- **Problem requirements**: Rewrite these items with every "button" changed to "control" and nothing else altered, omitting the pictures from your version.

- **Entries**:
'''

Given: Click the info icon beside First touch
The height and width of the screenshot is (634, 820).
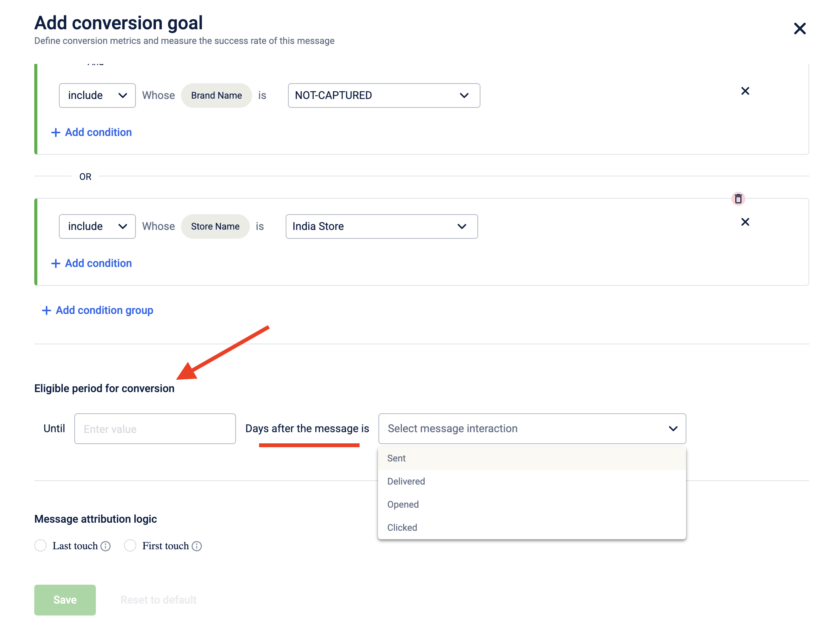Looking at the screenshot, I should [x=197, y=546].
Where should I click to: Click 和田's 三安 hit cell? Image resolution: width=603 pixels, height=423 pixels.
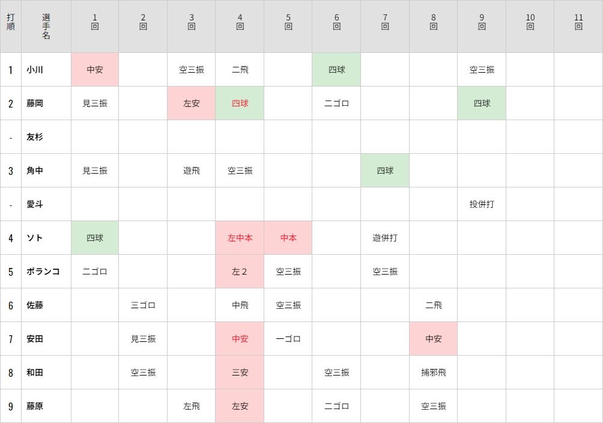tap(240, 372)
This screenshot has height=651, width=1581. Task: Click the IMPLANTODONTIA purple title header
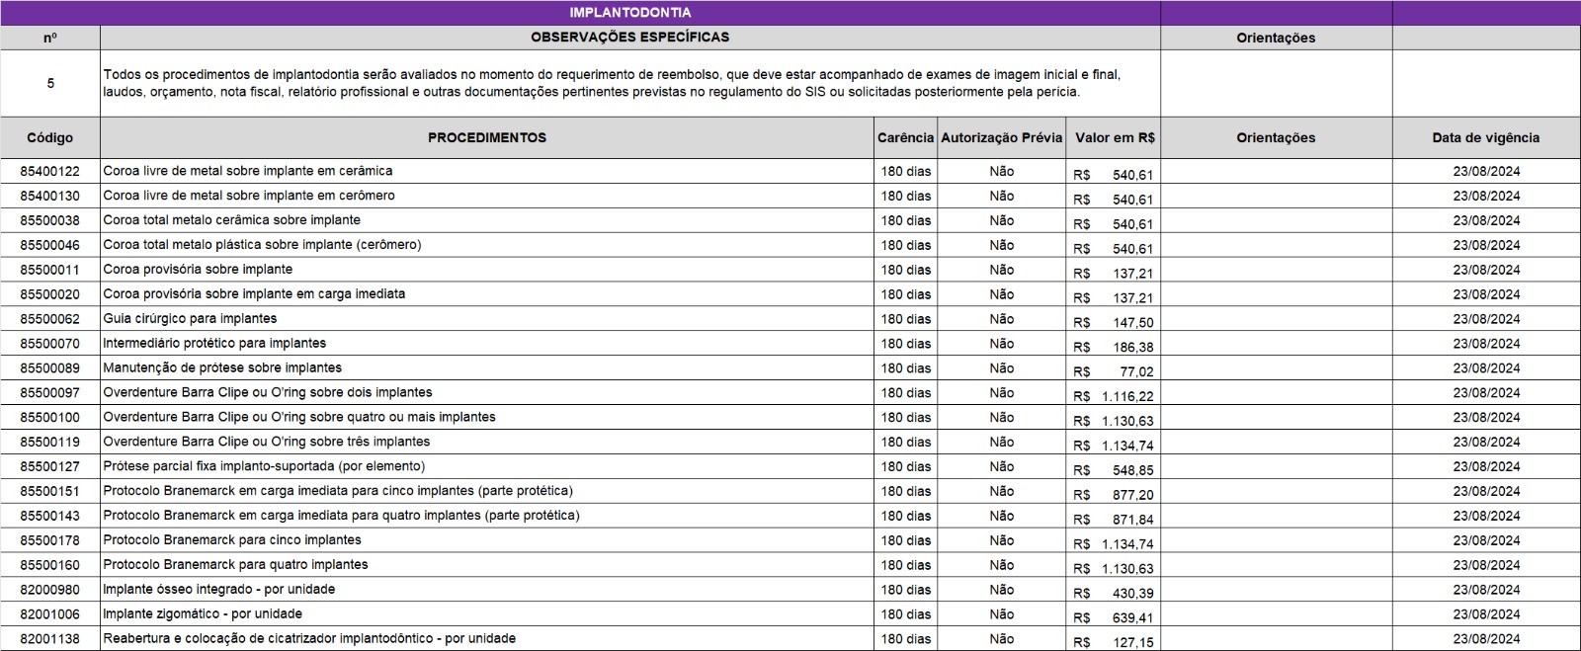pos(629,13)
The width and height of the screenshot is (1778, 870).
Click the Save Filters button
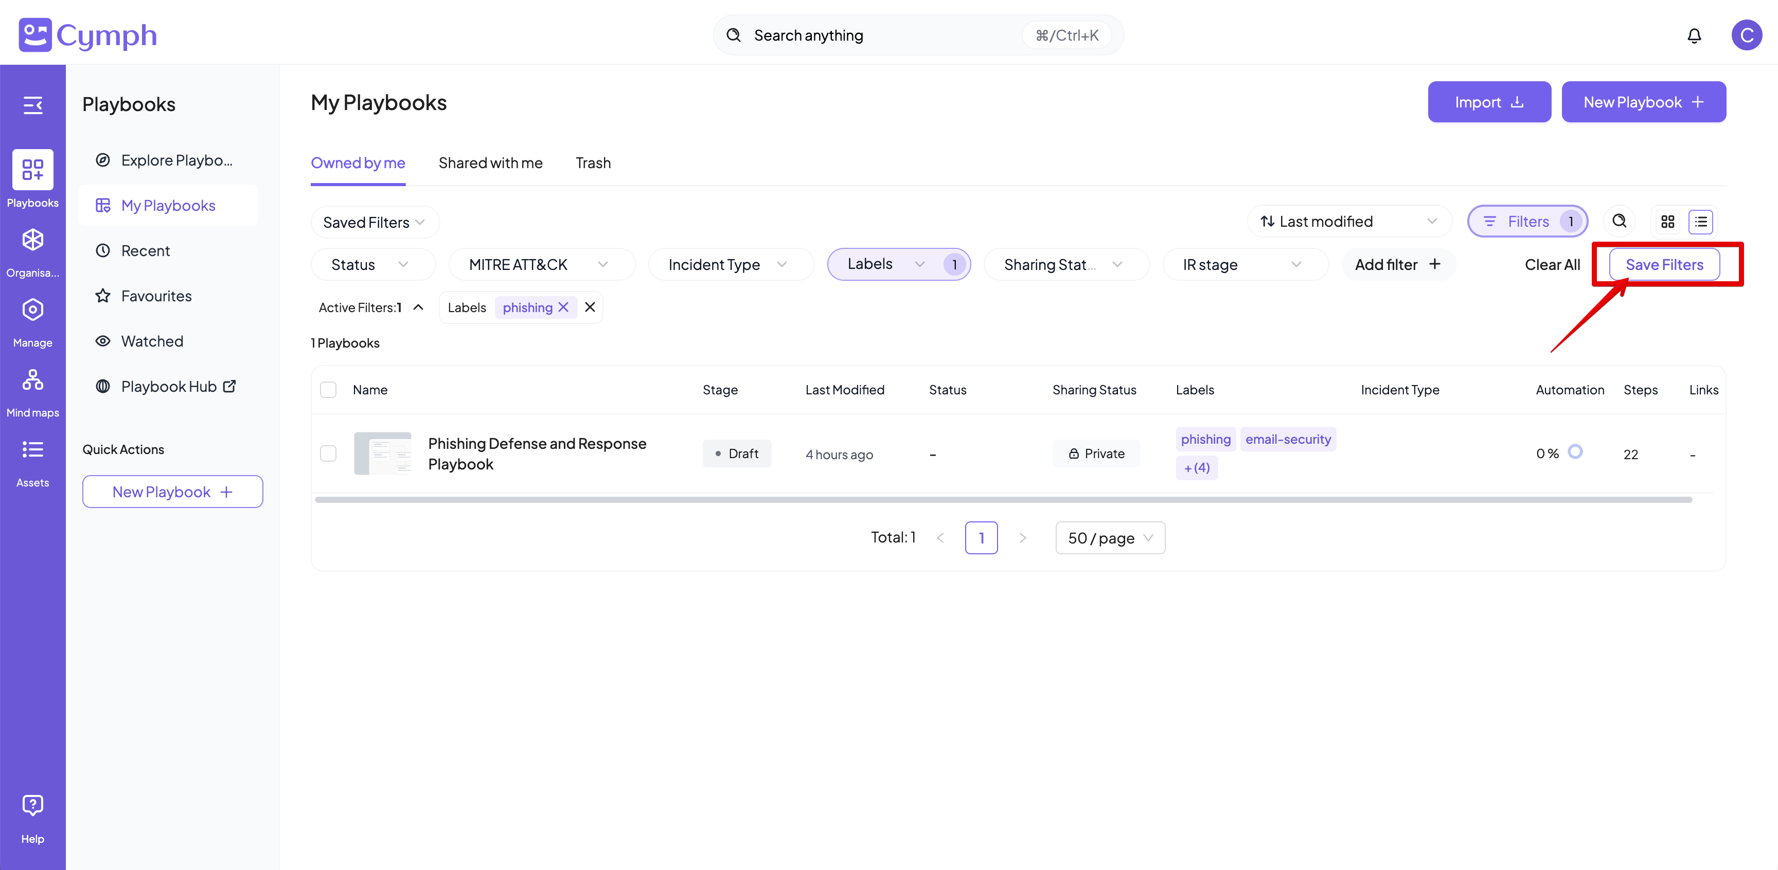[x=1663, y=265]
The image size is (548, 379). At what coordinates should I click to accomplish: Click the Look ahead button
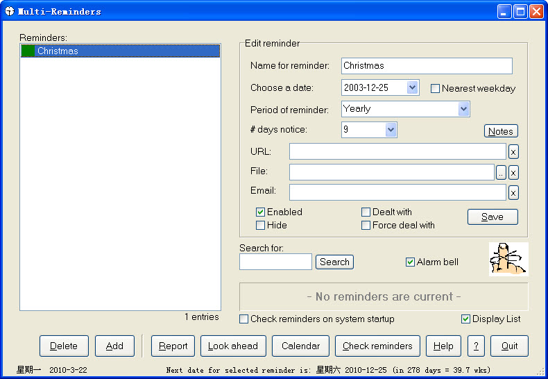click(x=233, y=346)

'''

- **Correct output**:
Given: Click the info icon beside First touch
The height and width of the screenshot is (634, 820).
Looking at the screenshot, I should [x=197, y=546].
Where should I click to: Click 和田's 三安 hit cell? Image resolution: width=603 pixels, height=423 pixels.
tap(240, 372)
This screenshot has height=651, width=1581. Task: Click the IMPLANTODONTIA purple title header
pos(629,13)
The width and height of the screenshot is (1778, 870).
Click the Save Filters control
[x=1663, y=265]
The image size is (548, 379). At what coordinates should I click to accomplish: Click the Look ahead control
click(x=233, y=346)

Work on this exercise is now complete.